The most important ending has been spending time with my terminally ill mother before her death earlier this month. Making space in my world to be with her and care for her gave me time to harvest memories and gratitude to share with her. Her short-term memory might have been unreliable, but the long-term memory was unaffected, and we laughed about so many great and ridiculous times. I reminded her of pivotal moments where her kindness and support for me shaped my sense of belonging and value. Both of my parents in their dwindling, precious days, lit up with joy when reassured that they were good parents, and held in love and affection by all their children.
Tending to endings also involved gathering the family together. My mother’s journey of leaving this earth affected each of us differently and we managed to navigate it with gentleness and care. A lifelong priority for Mum was for her five children to be a loving, supportive, and united group. Coming together in our mother’s kitchen, around her bedside, and for her funeral, helped us see each other and restored connection.
This continuous present is not a place I would choose to be – but I needed to be here and deal with significant challenges that arose over this time – while my mother was dying my child was diagnosed with a serious but treatable illness [why do challenges come in clusters?]. The message was very clear – be present. When all of this is over, I want to have been truly present for my Mum and son and not to have hidden from this experience.
As I have tended to endings, so too have the endings also tended to me. They have made me realise the importance of stepping off the treadmill and giving my full attention to my family. Priorities have clarified. This time is one of appreciation, love and connection and I’m grateful to have been here for it.
I have work plans and ideas emerging for 2026. They are the result of patience and presence, and I am confident that in time, they will bloom.
Where in your life have you experienced the need to pause, to be present and to tend to an ending? And what insight did you gain through this?
A longer perspective – future generations thinking

A joyous interlude during this period was celebrating the Winter Solstice at Bru na Boinne (Newgrange) in Ireland, watching the rising sun light up this amazing megalithic structure.

With a small group I stood in the central chamber, singing and speaking in Irish as the winter sun streamed in – just as our ancestors have done for five thousand years. It gave me a deep sense of belonging and responsibility, to place and to the flow of time.

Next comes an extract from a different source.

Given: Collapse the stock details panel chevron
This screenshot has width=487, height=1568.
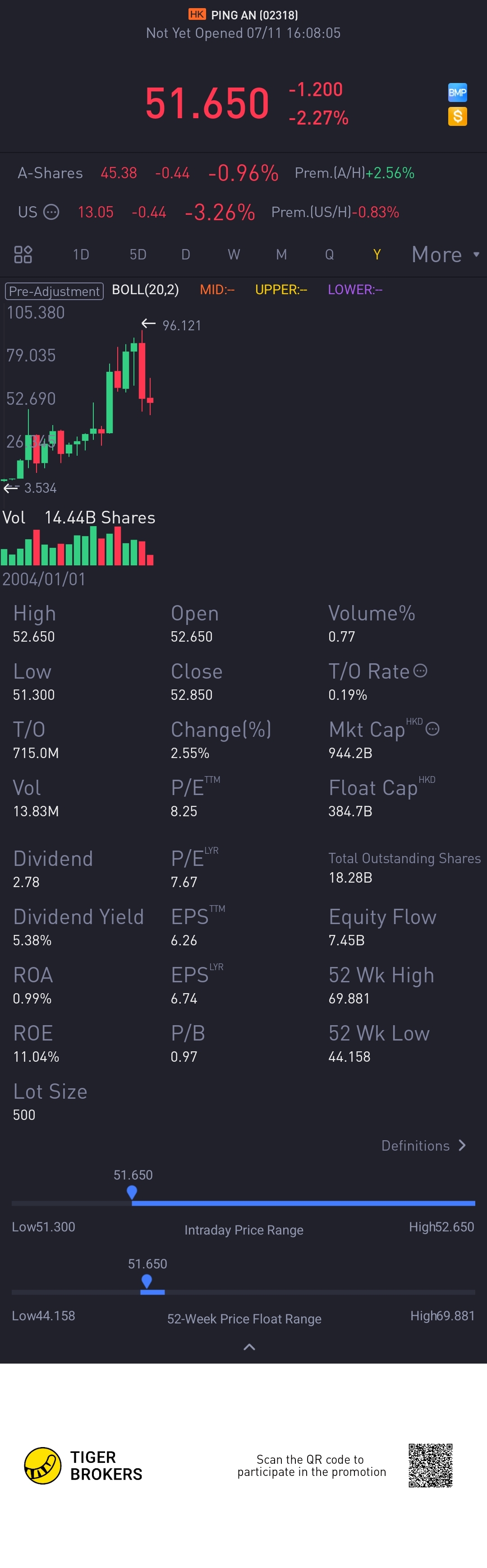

I imagined the people who built this structure and wondered if they imagined me standing here, grateful to them for what they left me. I wondered – what are we creating that will support the lives of our descendants in 5000 or even 500 years’ time?
We urgently need to adopt a longer perspective – making future generations thinking an integral part of our planning process. How can you introduce future generations thinking in the work you do?